**What you need to do**:
Please copy the material below word for word, starting at its first line and ending at the line that contains "tap(704, 20)", both included.

**Material for this exercise**:

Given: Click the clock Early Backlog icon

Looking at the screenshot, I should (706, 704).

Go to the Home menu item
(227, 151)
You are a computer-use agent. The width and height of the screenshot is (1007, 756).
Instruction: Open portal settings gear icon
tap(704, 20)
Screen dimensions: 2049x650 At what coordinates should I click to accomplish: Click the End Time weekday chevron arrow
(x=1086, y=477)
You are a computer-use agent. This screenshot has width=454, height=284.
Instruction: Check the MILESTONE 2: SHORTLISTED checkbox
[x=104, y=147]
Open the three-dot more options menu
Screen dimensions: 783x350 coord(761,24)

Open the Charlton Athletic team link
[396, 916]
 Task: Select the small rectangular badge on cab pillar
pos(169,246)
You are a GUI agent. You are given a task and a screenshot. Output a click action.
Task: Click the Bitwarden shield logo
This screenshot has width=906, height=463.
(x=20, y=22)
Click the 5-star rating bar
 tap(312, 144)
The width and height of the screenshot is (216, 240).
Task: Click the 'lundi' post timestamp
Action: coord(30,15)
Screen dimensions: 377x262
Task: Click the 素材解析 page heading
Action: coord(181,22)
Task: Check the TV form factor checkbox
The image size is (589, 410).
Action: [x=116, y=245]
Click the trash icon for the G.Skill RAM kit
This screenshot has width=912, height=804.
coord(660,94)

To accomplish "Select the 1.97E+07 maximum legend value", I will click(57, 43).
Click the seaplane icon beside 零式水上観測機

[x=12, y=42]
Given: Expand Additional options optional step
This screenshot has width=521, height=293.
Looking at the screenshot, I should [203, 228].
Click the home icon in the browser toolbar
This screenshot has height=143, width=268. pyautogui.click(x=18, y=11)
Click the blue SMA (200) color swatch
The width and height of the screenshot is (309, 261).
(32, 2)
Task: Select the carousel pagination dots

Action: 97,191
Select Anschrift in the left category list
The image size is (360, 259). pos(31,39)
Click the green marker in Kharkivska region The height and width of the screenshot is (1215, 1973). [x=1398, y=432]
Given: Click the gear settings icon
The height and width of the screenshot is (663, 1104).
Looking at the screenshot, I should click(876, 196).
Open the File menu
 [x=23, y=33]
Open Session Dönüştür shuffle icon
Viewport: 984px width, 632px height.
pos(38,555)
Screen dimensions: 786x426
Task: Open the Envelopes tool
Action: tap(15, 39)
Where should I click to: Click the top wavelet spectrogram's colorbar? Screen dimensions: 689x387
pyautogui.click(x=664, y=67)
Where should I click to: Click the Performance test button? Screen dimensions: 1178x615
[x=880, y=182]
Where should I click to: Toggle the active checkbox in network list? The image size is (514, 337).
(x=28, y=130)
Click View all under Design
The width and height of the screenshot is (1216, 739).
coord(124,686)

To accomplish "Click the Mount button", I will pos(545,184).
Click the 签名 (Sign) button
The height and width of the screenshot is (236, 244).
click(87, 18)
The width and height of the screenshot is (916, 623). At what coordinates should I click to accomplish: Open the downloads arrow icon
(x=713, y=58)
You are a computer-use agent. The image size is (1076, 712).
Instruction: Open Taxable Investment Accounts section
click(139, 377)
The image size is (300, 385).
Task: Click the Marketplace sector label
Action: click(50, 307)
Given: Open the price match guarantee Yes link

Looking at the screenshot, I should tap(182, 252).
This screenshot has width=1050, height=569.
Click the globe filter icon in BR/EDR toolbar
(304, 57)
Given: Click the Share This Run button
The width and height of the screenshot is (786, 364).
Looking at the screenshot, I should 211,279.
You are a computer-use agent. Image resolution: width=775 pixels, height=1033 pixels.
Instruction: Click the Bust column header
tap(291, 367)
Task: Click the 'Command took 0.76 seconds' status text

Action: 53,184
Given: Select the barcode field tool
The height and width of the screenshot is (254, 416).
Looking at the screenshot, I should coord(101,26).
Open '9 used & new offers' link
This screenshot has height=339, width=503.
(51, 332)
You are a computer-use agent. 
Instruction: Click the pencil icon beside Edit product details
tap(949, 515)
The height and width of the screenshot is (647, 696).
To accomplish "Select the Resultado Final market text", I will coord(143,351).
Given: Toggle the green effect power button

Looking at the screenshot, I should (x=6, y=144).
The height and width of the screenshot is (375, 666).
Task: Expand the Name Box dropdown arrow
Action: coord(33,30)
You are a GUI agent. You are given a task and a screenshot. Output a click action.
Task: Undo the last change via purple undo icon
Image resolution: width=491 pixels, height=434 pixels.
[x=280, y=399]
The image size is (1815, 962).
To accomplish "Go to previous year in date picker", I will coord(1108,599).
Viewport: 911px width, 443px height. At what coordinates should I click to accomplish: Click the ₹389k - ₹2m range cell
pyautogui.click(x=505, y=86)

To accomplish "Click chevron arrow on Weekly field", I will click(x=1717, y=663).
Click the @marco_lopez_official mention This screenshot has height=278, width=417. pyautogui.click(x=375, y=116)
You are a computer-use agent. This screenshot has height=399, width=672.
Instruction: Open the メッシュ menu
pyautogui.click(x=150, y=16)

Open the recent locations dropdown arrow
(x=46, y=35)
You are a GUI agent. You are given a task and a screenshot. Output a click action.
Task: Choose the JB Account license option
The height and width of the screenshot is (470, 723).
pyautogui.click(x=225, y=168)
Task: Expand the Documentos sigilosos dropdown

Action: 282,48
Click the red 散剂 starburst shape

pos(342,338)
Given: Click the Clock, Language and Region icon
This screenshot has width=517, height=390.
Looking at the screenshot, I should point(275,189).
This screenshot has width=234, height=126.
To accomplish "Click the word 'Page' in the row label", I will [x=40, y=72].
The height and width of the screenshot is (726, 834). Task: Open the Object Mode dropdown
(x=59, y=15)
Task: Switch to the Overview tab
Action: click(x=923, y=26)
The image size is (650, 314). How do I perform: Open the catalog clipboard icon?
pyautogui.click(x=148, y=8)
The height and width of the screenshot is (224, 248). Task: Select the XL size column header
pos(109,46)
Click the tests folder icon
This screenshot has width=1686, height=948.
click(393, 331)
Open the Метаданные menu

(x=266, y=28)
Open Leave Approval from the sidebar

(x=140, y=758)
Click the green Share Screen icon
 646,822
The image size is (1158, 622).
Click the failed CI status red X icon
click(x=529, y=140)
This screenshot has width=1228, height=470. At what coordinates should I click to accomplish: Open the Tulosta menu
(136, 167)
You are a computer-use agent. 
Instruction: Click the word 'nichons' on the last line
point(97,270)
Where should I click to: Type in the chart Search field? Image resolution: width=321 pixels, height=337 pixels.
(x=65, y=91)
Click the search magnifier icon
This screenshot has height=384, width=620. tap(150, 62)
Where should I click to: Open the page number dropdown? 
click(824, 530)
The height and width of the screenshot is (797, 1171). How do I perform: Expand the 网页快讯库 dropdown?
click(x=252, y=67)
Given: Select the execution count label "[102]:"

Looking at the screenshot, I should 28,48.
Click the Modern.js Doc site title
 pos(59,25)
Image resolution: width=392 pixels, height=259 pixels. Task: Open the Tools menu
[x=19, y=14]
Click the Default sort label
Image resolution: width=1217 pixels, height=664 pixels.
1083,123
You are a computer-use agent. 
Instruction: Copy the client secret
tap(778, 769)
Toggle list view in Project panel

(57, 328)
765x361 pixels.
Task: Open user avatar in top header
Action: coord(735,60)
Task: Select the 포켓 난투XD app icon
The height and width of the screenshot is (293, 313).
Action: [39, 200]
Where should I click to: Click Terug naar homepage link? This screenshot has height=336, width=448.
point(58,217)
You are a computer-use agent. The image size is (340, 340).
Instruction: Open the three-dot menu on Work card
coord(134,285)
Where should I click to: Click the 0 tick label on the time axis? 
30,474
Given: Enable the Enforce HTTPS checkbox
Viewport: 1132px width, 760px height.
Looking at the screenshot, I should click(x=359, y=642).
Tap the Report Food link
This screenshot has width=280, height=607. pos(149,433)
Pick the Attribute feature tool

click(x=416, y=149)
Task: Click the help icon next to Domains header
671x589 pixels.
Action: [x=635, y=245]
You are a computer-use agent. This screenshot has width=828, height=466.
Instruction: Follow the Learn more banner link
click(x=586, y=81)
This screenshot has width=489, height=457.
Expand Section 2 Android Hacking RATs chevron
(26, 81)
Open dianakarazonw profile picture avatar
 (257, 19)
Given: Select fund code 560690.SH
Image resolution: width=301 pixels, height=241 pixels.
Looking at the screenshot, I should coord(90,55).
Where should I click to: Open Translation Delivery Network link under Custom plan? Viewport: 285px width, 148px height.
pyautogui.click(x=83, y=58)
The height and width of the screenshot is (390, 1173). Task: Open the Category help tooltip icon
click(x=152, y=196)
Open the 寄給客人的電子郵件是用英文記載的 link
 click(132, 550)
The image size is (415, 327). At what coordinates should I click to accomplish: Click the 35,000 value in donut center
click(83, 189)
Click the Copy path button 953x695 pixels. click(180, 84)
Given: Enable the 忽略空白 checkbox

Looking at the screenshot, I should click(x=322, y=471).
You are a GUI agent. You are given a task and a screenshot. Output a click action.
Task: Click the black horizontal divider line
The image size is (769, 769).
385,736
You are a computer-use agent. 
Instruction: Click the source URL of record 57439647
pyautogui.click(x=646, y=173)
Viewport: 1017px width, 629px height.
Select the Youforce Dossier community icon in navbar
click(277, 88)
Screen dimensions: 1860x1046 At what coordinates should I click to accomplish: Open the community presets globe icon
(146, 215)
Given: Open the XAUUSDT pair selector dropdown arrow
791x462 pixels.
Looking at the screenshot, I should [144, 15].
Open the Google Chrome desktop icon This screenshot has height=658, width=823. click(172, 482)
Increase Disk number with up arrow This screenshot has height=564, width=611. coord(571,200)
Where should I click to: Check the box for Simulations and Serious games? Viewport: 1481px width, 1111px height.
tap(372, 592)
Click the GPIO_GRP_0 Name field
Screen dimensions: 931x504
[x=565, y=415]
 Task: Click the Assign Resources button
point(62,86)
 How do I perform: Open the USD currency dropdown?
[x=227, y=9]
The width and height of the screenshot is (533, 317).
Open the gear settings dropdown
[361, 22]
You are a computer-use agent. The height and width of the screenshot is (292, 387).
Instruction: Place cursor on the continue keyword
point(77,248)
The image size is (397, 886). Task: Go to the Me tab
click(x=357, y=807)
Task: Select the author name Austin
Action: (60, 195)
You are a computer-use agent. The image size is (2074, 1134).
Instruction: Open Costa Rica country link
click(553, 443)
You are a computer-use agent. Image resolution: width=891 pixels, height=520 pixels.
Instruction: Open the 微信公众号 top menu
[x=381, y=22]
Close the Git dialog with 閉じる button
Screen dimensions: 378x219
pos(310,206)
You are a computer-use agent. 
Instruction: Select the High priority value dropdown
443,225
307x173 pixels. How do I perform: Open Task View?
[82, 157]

**Answer to the exercise**:
Given: Click the clock Early Backlog icon

Looking at the screenshot, I should (706, 704).

Go to the Home menu item
(227, 151)
You are a computer-use agent. The width and height of the screenshot is (1007, 756).
Instruction: Open portal settings gear icon
tap(704, 20)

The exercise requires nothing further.